▸ **Information given**:
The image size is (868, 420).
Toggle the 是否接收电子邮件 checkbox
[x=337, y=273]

---

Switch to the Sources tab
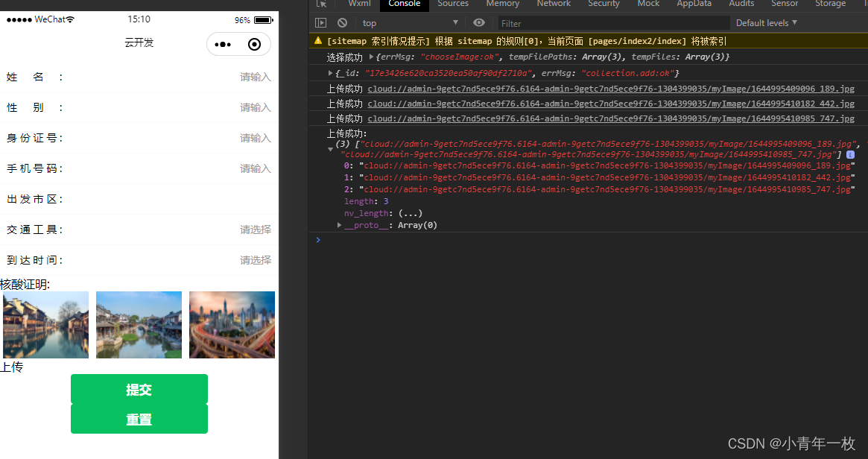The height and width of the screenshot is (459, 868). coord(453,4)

* * *

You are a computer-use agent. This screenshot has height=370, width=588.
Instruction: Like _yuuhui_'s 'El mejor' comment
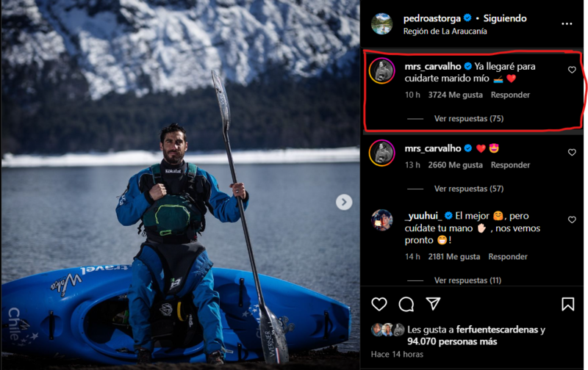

▸ **Exercise description**:
Word for word, restate the lines of the listing above starting at the line with "You are a computer-use" and ending at the line with "Instruction: Like _yuuhui_'s", and nothing outside them.

▸ **Exercise response**:
You are a computer-use agent. This screenshot has height=370, width=588.
Instruction: Like _yuuhui_'s 'El mejor' comment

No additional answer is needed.